ASSIGNMENT => Take the data below and copy exactly the lines starting at the one with "Task: Open the info" and finishing at the one with "Task: Click link", both included.

[EXCERPTED DATA Boundary: Start]

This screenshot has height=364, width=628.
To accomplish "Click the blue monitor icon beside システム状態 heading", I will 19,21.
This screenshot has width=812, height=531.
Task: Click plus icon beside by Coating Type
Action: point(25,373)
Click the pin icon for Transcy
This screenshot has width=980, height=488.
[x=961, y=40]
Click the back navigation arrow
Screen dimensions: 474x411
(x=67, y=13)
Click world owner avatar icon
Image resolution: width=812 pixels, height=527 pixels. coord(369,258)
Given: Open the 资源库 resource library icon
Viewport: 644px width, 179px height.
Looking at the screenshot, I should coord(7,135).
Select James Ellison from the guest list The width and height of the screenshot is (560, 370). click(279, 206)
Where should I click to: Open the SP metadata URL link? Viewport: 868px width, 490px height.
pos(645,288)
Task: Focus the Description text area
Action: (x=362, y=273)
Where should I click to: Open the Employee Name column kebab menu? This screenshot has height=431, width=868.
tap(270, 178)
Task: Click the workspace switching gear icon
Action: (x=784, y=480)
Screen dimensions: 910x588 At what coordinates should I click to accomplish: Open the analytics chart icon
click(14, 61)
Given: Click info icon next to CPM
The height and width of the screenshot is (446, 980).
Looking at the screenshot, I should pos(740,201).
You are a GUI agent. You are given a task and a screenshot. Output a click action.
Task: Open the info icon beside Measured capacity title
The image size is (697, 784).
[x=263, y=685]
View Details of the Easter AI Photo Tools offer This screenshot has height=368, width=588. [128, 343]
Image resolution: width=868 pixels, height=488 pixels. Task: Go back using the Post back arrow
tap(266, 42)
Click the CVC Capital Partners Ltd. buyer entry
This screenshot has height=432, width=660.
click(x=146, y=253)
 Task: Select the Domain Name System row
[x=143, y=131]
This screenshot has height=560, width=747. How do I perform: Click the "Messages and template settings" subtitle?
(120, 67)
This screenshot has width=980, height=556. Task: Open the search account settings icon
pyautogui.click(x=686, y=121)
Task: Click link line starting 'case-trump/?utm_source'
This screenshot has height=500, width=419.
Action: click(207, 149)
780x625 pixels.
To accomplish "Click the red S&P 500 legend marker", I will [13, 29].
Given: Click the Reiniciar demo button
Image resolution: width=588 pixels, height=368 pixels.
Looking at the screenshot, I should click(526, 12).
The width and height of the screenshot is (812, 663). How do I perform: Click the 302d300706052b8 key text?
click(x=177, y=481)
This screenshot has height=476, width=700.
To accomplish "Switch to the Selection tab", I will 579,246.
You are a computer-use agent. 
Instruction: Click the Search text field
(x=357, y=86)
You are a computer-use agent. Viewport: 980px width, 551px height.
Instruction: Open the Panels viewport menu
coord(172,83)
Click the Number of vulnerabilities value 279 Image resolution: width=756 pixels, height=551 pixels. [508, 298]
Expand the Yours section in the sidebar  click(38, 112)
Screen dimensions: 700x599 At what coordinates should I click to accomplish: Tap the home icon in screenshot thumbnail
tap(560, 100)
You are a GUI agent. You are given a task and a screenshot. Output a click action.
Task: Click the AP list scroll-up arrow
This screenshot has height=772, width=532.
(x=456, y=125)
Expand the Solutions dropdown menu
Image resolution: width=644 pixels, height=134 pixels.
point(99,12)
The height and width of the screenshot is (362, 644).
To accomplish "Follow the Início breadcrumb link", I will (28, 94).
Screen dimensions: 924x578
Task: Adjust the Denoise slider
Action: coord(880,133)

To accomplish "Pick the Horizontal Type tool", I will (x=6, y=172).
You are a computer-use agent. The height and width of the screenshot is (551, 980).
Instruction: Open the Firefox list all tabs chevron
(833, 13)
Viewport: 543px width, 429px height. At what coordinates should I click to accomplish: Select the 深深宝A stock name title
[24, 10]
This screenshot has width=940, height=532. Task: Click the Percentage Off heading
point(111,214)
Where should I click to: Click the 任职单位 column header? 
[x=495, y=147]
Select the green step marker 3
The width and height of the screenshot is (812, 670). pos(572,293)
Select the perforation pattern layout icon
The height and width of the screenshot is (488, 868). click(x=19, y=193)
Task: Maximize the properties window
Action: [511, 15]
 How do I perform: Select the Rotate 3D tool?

[EXCERPTED DATA Boundary: End]

RESPONSE TO THIS TASK =>
Task: Open the info icon beside Measured capacity title
The image size is (697, 784).
[x=263, y=685]
View Details of the Easter AI Photo Tools offer This screenshot has height=368, width=588. [128, 343]
Image resolution: width=868 pixels, height=488 pixels. Task: Go back using the Post back arrow
tap(266, 42)
Click the CVC Capital Partners Ltd. buyer entry
This screenshot has height=432, width=660.
click(x=146, y=253)
 Task: Select the Domain Name System row
[x=143, y=131]
This screenshot has height=560, width=747. How do I perform: Click the "Messages and template settings" subtitle?
(120, 67)
This screenshot has width=980, height=556. Task: Open the search account settings icon
pyautogui.click(x=686, y=121)
Task: Click link line starting 'case-trump/?utm_source'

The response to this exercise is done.